流通の現場
昨日久しぶりに東京ビッグサイトで開催されている「東京インターナショナルギフトショー」へ行って来た。
何年かぶりに出展しているメインクライアントのブースを見に、かなりの強行スケジュールで行って来た。(高崎を午前11時21分発の新幹線で出て、午後3時半には高崎に戻って来た。ほとんどフイユがお昼寝をしている間に行って帰って来たようなものである。)しかし、久しぶりのギフトショーは予想通りであり、新鮮でもあった。もっと時間的な余裕があったら、いろいろな意味で、ゆっくりと見て回るのも勉強になると思う。ちなみにクライアントのブースはとても良かった。
それにしても、あの巨大な施設を西と東に分け、コモディティの種類やライフスタイルなどによって作られたゾーンにあふれんばかりの「モノ・モノ・モノ」。展示会だからほとんどの商品は「各1点ずつ」くらいな訳であり、ほとんどの商品が数十、数百、数千、なかには数万という単位で受注を受け生産されていくのである。最終的にこの地球上に生み出される商品の数は、ギフトショーからのものだけでも、おそらく天文学的な数字になるはずである。そして、さらりと見ただけでも、大部分の商品のライフスパンはとても短そうで...という事は、その天文学的な数字で生産される商品のほとんどは、間違い無く、数年のうちに廃棄物として処理または埋め立てられる事になるのだ。
まー、それが流通であり、モノが動く事で経済がなりたっているのだからしょうがない事...。だろうか。
先日、食品の撮影の合間に写真家の沼さんと日本の食糧自給率の話になり、その低さに対する驚愕の思いと、そのくせ毎年のように見せられる、いわゆる「作りすぎた作物を重機でつぶす映像」との矛盾についてやるせない思いを共有した。沼さん曰く、「作り過ぎるということは、気候的な条件も良く豊作だった訳だから、あのつぶされている野菜はとても美味しいはず...」。その通りだと思う。

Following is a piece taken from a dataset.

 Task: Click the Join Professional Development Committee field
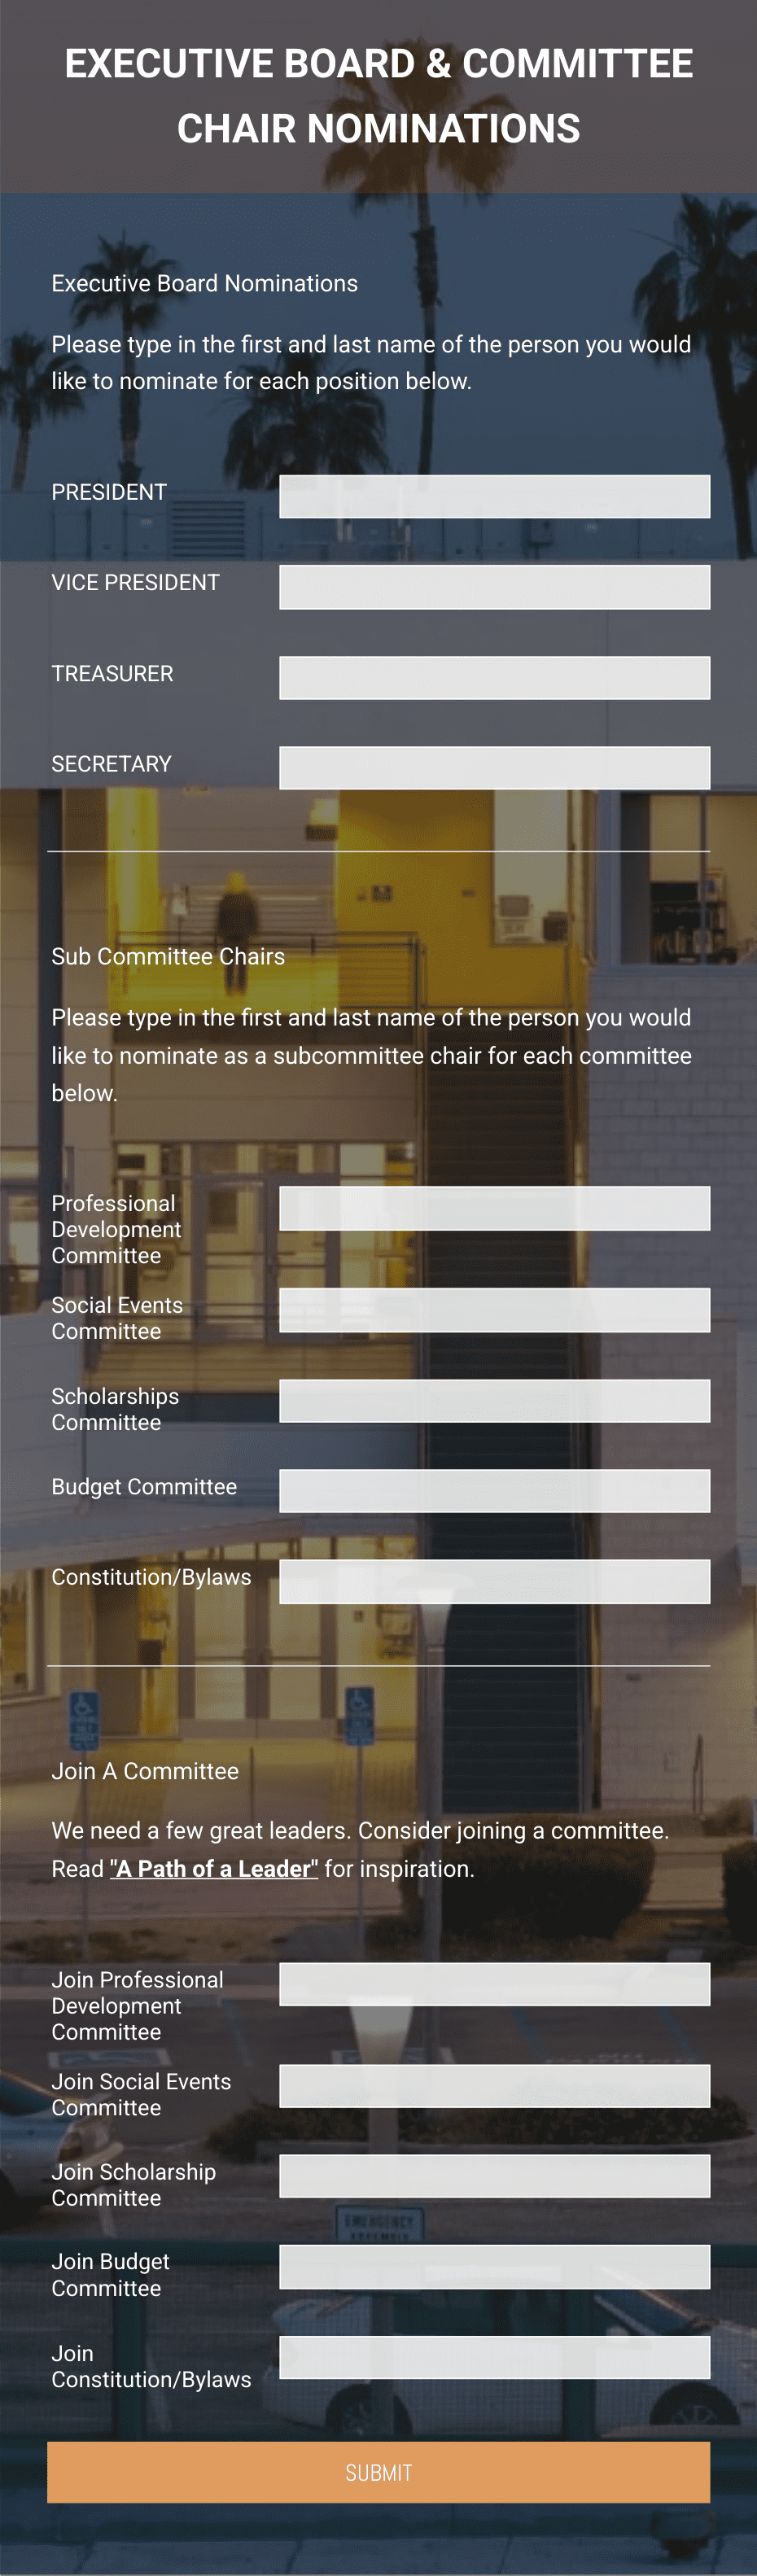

格差社会が問題化して、満足に食べられない人が増えている、というニュースバラエティ番組のCMに、一般的な「ヒト」でもなかなか口にする事が無いような食材を使ったペットフードの映像を見せられるという現実。どこかおかしいでしょう。
どのくらい前に変わってしまったのだろう。本来であれば、畑で取れた野菜、田んぼで取れた米、海で取れた魚、家畜などの食肉、生活に使う道具...を、人々の暮らしの中にまんべんなく行き渡らせるために、そしてそれらを生産した人々の暮らしの為に対価としてお金を払うという行為が逆転してしまったのは。「モノ」のために存在した「流通」が今や「流通」のために「モノ」が存在するということになってしまっている。
こんなにたくさんのおいしい野菜を市場に出したら「価格がさがってしまう」からつぶしてしまおう。こんな社会はとてもむなしいと感じる。しかし、この社会の中で、商業デザインを生業としている自分もある訳で...。やっぱり、そんな現状としての自分のありかたとバランスをとる為にも、カウンターウエイトとして何かするべき事があるのでは無いかと感じる。
あらためて、こんな事を考えるきっかけになった事を考えると、少し強行だったが「ギフトショー」に行って良かったと思う。
今日が午後から雪が降り続いている。うちの庭の紅葉の木に降り積もる雪の写真は...明日アップする事にしよう。